La nouvelle Présidente ainsi que le Président de l’Assemblée nationale, Jorge Rodríguez, ont adopté cette loi d’amnistie, effaçant la responsabilité pénale et permettant la libération de prisonniers politiques. La loi a été adoptée à l’unanimité par les députés. Cette loi, ayant pour objectif premier l’inflexion des politiques les plus répressives du régime Maduro, traduit en réalité la pression étasunienne, avec la volonté d’engager un pas vers la démocratie dans le pays : une démocratie qui serait de la sorte profitable au pays qui se voit lui-même comme le gendarme du monde, les États-Unis. 

Plutôt que de simplement s’interroger sur l’impact effectif de la loi, il faut se questionner sur l’indépendance vénézuélienne d’un point de vue pénitentiaire face à une puissance autoproclamée. Effectivement, l’ouverture démocratique apparente est le reflet de contraintes imposées par les États-Unis. Washington réclamait une loi d’amnistie, sans pour autant soutenir la tenue de nouvelles élections susceptibles de porter au pouvoir un régime potentiellement moins conciliant. La loi d’amnistie permet d’apaiser la pression internationale sans menacer les intérêts américains à moyen terme. Au-delà de la portée « altruiste » du geste, les incitations américaines témoignent de l’ambivalence politique de la promulgation de la loi. Cet axe d’analyse nous permet de nous interroger entre une réelle transition démocratique et un ajustement stratégique sous pression internationale.
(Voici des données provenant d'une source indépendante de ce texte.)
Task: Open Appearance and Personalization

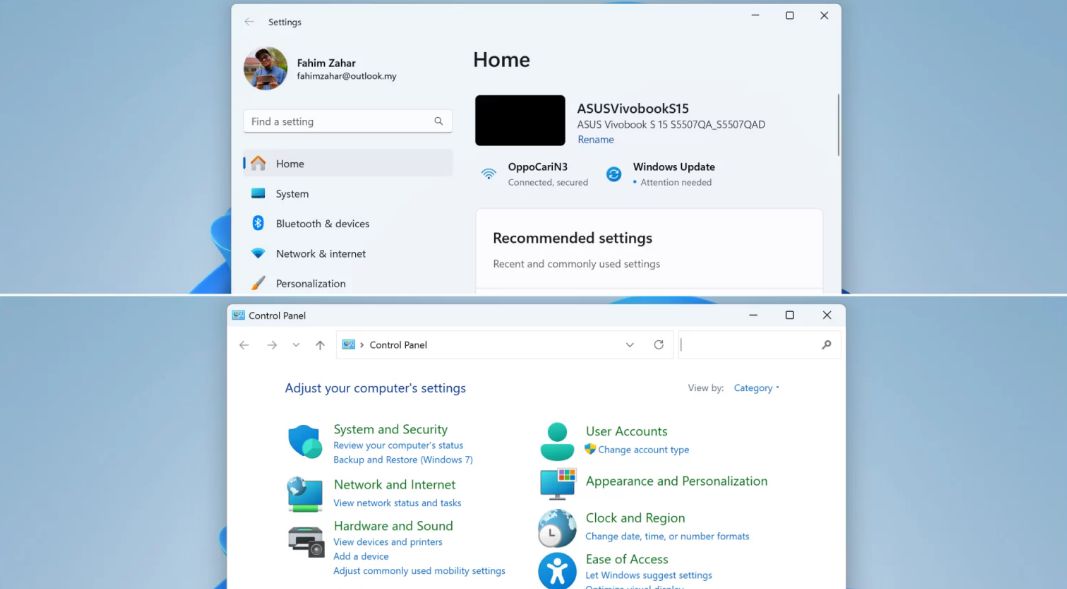Action: [676, 480]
L’apaisement a un prix, et est créateur de tensions, quant à la souveraineté et la liberté vénézuélienne. 

Depuis février et la ratification de la loi dans la soirée du 19 février, la situation évolue. Le nombre de libérations annoncé par Delcy Rodríguez Gómez a augmenté d’environ 200 personnes, passant de 300 à 500 prisonniers libérés. Elle s’est exprimée en ces termes le vendredi 22 mai 2026 : « Le président de l’Assemblée nationale avait annoncé que 300 personnes seraient libérées. Ce nombre a augmenté et dans les prochaines heures, il dépassera les 500 libérations »
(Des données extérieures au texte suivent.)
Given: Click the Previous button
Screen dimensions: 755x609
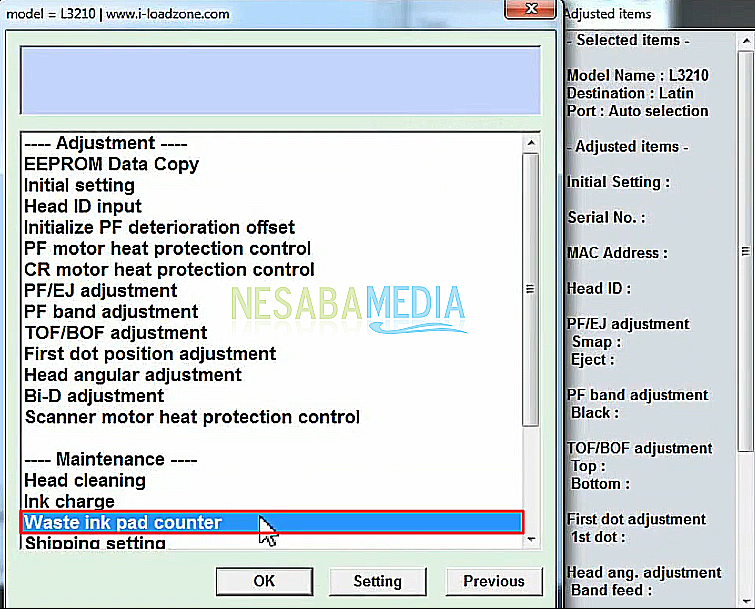Looking at the screenshot, I should [493, 581].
Dès lors, il ne faut pas appliquer une lecture manichéenne de la décision. Les libérations sont en réalité partielles et restent contrôlées. Les concernés restent des ennemis d’un régime, dénoncé par les États-Unis. De la sorte, l’ONG Foro Penal, défenseur des droits de l’Homme dans le pays, établit des bilans bien inférieurs aux chiffres officiels, remettant en question la portée réelle de la loi. Des centaines de détenus restent encore emprisonnés au Venezuela, où la situation demeure tendue. 

Si la loi d’amnistie constitue une avancée démocratique symbolique, ses objectifs et effets restent paradoxaux, la démocratie est une démocratie à géométrie variable. Les libérations sont partielles, contrôlées et concernent surtout des ennemis d’un régime dénoncé par les États-Unis.